Why Compound Interest is a Powerful Force
Below, we show how investing $100 each month, with a 10% annual return starting at the age of 25 can generate outsized returns by simply staying the course:
Age | Total Contributions | Interest | Portfolio Value |
---|---|---|---|
25 | $1,300 | $10 | $1,310 |
30 | $7,300 | $2,136 | $9,436 |
35 | $13,300 | $9,223 | $22,523 |
40 | $19,300 | $24,299 | $43,599 |
45 | $25,300 | $52,243 | $77,543 |
50 | $31,300 | $100,910 | $132,210 |
55 | $37,300 | $182,952 | $220,252 |
60 | $43,300 | $318,743 | $362,043 |
65 | $49,300 | $541,101 | $590,401 |
70 | $55,300 | $902,872 | $958,172 |
75 | $61,300 | $1,489,172 | $1,550,472 |
Portfolio value is at end of each time period. All time periods are five years except for the first year (Age 25) which includes a $100 initial contribution. Interest is computed annually.

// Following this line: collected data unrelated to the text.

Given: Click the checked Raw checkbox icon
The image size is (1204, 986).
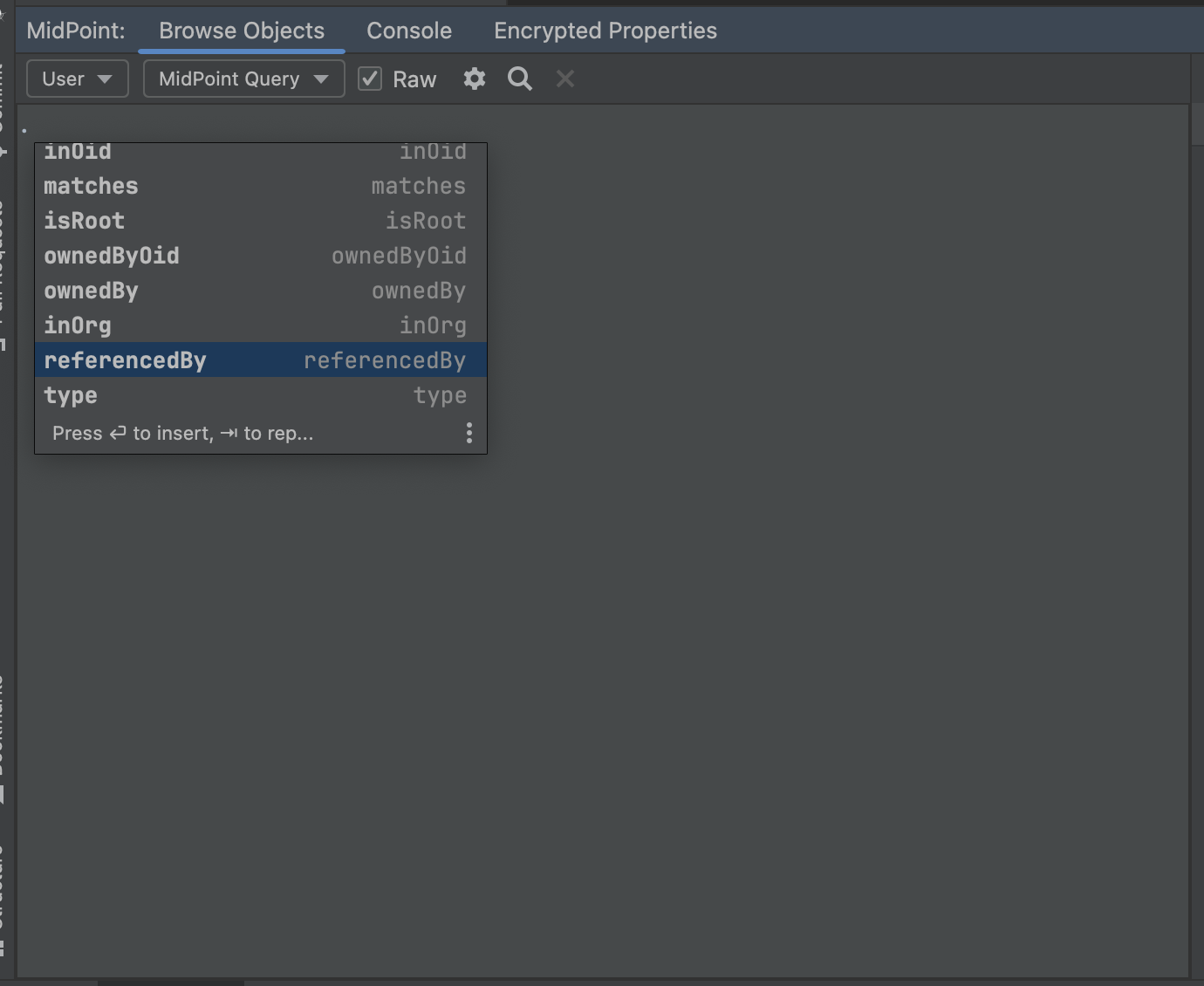Looking at the screenshot, I should click(369, 78).
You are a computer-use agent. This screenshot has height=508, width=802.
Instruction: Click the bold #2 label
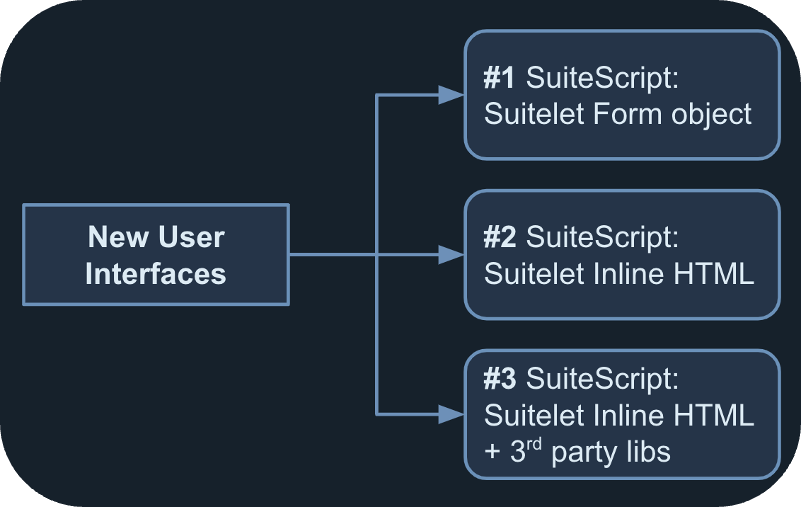coord(499,238)
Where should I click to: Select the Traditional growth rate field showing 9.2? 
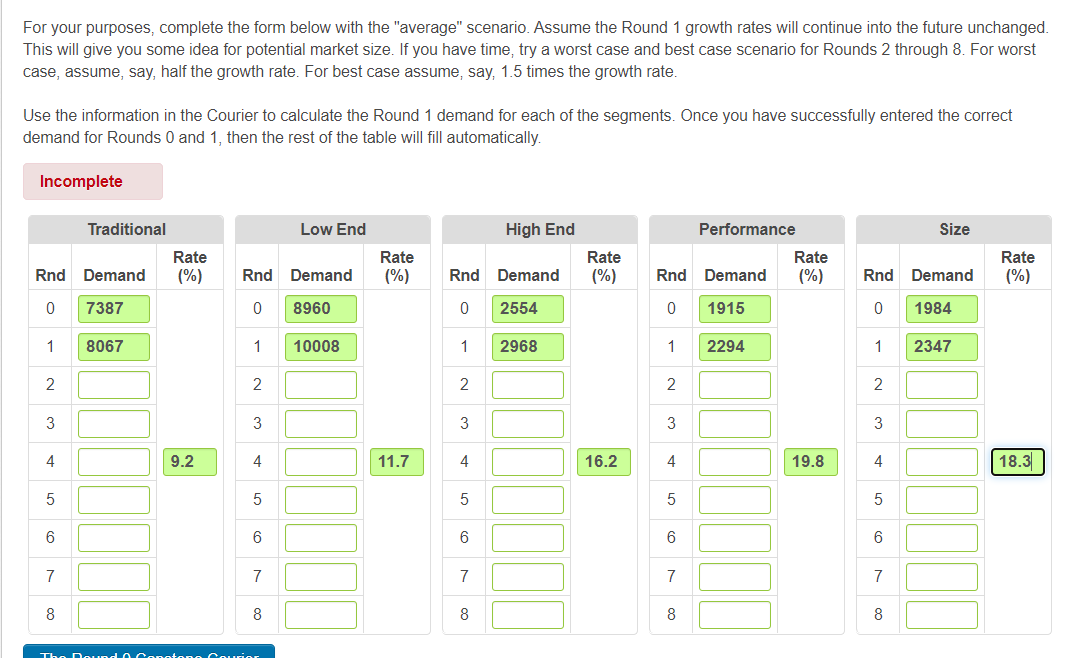189,461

As we can see, the portfolio grows at a relatively slow pace over the first five years.
But as the portfolio continues to grow, the interest earned begins to exceed the contributions in under 15 years. That’s because interest is earned not only on the total contributions but on the accumulated interest itself. So by the age of 40, the total contributions are valued at $19,300 while the interest earned soars to $24,299.
Not only that, the interest earned soars to double the value of the investor’s contributions over the next five years—reaching $52,243 compared to the $25,300 in principal.
By the time the investor is 75, the power of compound interest becomes even more eye-opening. While the investor’s lifetime contributions totaled $61,300, the interest earned ballooned to 25 times that value, reaching $1,489,172.
In this way, it shows that investing consistently over time can benefit investors who stick it through stock market ups and downs.
The Two Key Ingredients to Growing Money
Generally speaking, building wealth involves two key pillars: time and rate of return.
Below, we show how these key factors can impact portfolios based on varying time horizons using a hypothetical example. Importantly, just a small difference in returns can make a huge impact on a portfolio’s end value:
Annual Return | Portfolio Value 25 Year Investment Horizon | Portfolio Value 75 Year Investment Horizon |
---|---|---|
5% | $57,611 | $911,868 |
8% | $88,412 | $4,835,188 |
12% | $161,701 | $49,611,684 |
With this in mind, it’s important to take into account investment fees which can erode the value of your investments.
Even the difference of 1% in investment fees adds up over time, especially over the long run. Say an investor paid 1% in fees, and had an after-fee return of 9%. If they had a $100 starting investment, contributed monthly over a 25-year time span, their portfolio would be worth over $102,000 at the end of the period.
By comparison, a 10% return would have made over $119,000. In other words, they lost roughly $17,000 on their investment because of fees.
Another important factor to keep in mind is inflation. In order to preserve the value of your portfolio, its important to choose investments that beat inflation, which has historically averaged around 3.3%.
For perspective, since 1974 the S&P 500 has returned 12.5% on average annually (including reinvested dividends), 10-Year U.S. Treasury bonds have returned 6.6%, while real estate has averaged 5.6%. As we can see, each of these have outperformed inflation over longer horizons, with varying degrees of risk and return.